On the low power end of the scale 50 watts to 2500 watts, there are more 12 volt inverters to choose from than 24 volt. For power inverters ranging over 2500 watts, 24, 36 or 48 volt batteries are required. Some inverters like Trace and Heart are stackable–meaning that two units can work in tandem to double the output. The Trace DR and SW Series inverters [link] also supply you with 240VAC when they are stacked. Most 12 and 24 volt inverters in the mid-range (700 to 2400 watts) are comparable in efficiency and price per watt. 24 volt inverters tend to have better surge ratings (motor starting capability) than 12 volt inverters of the same wattage. Most of the Trace line of inverters [link]include standard built-in battery chargers. This gives the option of using a gas generator or utility power as a back-up power source.
DC motors :
DC motors inherently use a lot less energy than equally sized AC motors. That’s why in a solar electric system long term loads that use motors should use DC motors. We offer DC fans and water pumps. That’s the way to go if possible. Inverters are practical for running short term AC motor loads (circular saws, drills vacuum cleaners, washing machines etc.). Long duration AC motor loads like the array of different AC fans (ceiling, attic, window, table, etc.) are significant energy hogs. If operating various stationary shop tools is a high priority in your system, then we would recommend going with a 24 volt system and running your bigger tools with 24 volt DC permanent magnet motors.

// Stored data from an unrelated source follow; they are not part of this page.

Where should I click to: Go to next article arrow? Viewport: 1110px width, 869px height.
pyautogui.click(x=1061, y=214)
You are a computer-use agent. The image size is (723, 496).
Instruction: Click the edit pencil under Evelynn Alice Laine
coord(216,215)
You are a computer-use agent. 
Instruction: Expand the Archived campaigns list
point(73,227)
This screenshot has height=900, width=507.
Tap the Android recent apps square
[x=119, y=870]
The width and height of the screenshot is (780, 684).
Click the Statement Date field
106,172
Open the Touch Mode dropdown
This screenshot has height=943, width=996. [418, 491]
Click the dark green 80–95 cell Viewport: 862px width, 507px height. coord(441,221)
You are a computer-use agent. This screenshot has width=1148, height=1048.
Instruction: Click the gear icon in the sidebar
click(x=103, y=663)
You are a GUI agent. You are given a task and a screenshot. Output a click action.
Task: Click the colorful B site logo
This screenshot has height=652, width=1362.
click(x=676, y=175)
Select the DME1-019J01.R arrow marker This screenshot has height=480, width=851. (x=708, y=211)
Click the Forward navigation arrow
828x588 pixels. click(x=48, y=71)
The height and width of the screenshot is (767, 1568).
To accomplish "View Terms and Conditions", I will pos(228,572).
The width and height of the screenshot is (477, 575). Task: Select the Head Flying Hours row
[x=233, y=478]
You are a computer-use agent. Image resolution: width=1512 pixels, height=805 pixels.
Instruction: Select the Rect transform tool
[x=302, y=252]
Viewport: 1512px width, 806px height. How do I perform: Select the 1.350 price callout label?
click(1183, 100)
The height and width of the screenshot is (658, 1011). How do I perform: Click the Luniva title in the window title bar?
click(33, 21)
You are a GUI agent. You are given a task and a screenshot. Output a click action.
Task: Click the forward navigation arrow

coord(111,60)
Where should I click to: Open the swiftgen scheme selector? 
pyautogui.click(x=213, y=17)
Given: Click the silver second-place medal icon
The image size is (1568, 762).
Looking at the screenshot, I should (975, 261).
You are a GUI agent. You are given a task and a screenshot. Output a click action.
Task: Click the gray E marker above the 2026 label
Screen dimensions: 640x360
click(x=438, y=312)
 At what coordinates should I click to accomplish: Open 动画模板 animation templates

PM motors are the most efficient of all the different types (series, compound, etc.). For converting tools like table saws, drill presses, planers, etc, with DC motors, you will find a greater selection at 24 volts than at 12–especially for 3/4 HP and up. Tools with pulley and belt drive are the easiest to convert since the RPM differences in the motors can be adjusted by changing the pulley size. Check out different mail order surplus catalogs for bargains on DC motors. (Surplus Center 800-488-3407) A general rule on motor conversions: A DC motor can generally replace an AC motor with 1.5 to 2 times the horsepower rating!
Upgrading from 12 to 24 volts requires either adding 6 more cells to your battery bank or reconfiguring two 12 volt sets in a series; or starting over with a new 24 volt set. Two identical 12 volts sets in parallel will be equal in age and capacity and can be connected in series to make one 24 volt set. Mixing old and new batteries is not recommended, especially connecting them in series. One old, dying cell can be a constant drain on your whole bank. If you have an odd number of PV modules then another one will be necessary to make a pair for the series-parallel connection. If two modules of different current ratings are wired in series, then, the output of that series will be equal to the output of the module with the lower current. Some charge controllers will work on 12 or 24 volt systems, otherwise to upgrade to 24 volt another controller will be necessary. Changing from 12 to 24 volts makes your 12-volt appliances obsolete, unless you employ an electronic converter (like the Vanner Battery Equalizer) that will allow you to discharge equally from both sides of a 24 volt battery. Careful consideration of your present and future electrical needs will aid in choosing the most appropriate system voltage.